In my second week here, I was told that one of the projects I’d be working on was the redesign of our website. In the month between then and now, I’ve been working with the rest of the team in figuring out exactly what we want our new site to be. My major role in this project is more in graphic design and art theory than it is in programming.
“What if I don’t have someone with a design background?” No worries! I’m gonna explain how to deal with a site redesign, so whether you are a designer, have one on hand, or not; you can get an idea of how to go about the process and revamp your website.
Step 1: Not-so-secret identity
I know you want to get crackin’ on that website, but first thing’s first: you need an identity. And unlike the members of the Justice League, it’s not the kind of thing you want to keep a secret. Hold a meeting with all of the important members of your business and go over what defines you as a business. There are 3 root questions to ask at this meeting.
- Who are we? Defining the personality of your brand is crucial to knowing what directions to take when creating a logo, website, or really just about anything else. This should optimally be a 1-sentence explanation.
- What do we do? You should be able to describe what goods and/or services you provide to customers in less than 2 sentences. If you can’t, you might need to adjust your business model as a whole and find direction.
- Why should visitors become customers? This sounds pretty simple, but in actuality, it can be difficult to really nail down what sets your good/service apart from competitors. This is usually broken down into either providing a unique good/service, or a unique experience.
Step 2: Logo alignment
You had your meeting, your team has figured out who’s behind your business’ mask, and you all walked away with an understanding of what your company does. “We can design our site now, right?” You can, but there’s one last thing I suggest you do first. Namely, take a look at your logo and decide if it needs to be changed to fit better with your new identity.
As a Dungeons & Dragons player (yes we still exist) I can tell you that alignment can have a big impact on how a character is perceived. Well, the same goes for a logo’s alignment! There are a few vital stats that one needs to consider when seeing if their logo fits with their image. And just like in D&D, you should write these stats down (they’ll be useful to you later):
Playfull VS Professional Modern VS Classic Affordable VS Expensive Customized Product VS Broad Product Feminine VS Masculine Region & Demographics …and lots more!

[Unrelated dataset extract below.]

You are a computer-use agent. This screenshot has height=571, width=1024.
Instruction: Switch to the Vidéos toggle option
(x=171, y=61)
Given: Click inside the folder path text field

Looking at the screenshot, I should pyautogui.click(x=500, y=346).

What it boils down to is; what aspects of your company and customers are important, figuring out what defines those aspects, and when that’s all done, taking a new look at your logo. If it fits, great! If not, that’s fine too! It’s best to have a logo that reflects you before moving on.
Step 3: Building Blocks
You have your identity down-pat. Your logo perfectly reflects your company and everything you stand for. It’s time. You’re ready to start designing your website! So how do you get started? By making a rough draft, or ‘template’ as it’s sometimes called. For the sake of keeping this blog post short(ish), we’ll only discuss homepage design.
Step 4: Layout
As the basic framework of your website, you need to decide where everything is gonna go. What’s more, where everything goes in relation to everything else! First figure out what elements and items are most important to have. Afterward you can decide where each of these elements can go. A standard homepage has:
- Header: Often where the logo is displayed, as well as (but not always) the main navigation.
- Body: The current trend is to show one large image that conveys either your identity or the main product/service that you provide, sometimes with associated text and a CTA or ‘Call-To-Action’.

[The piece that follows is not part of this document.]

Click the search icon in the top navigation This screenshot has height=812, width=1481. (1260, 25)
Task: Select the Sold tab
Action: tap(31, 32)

- Footer: Normally below the ‘blink range’ (which is the area that’s shown before scrolling), this area usually houses a sitemap, contact info, other offers, or even a second CTA.
- Design: Once your layout is solid, you can decide on some design elements. Remeber that sheet with your company’s stats? Well it’s time to use it again. Use those stats to decide on color scheme, the kind of shapes and fonts you’ll use, what types of media elements will be most beneficial to your visitors. Even the kind of borders (if any) you choose to place around important items!
Step 5: Testing 1, 2, 3
You finally have a template for your website (or at least homepage) – so now what? Test that baby out! Get people from your company, contacts, or even from your main demographic(s) to use your site and make sure that everything’s easy to use, find, and functioning. Even once your site is open to the public, you should keep testing it every so often and making any necessary changes.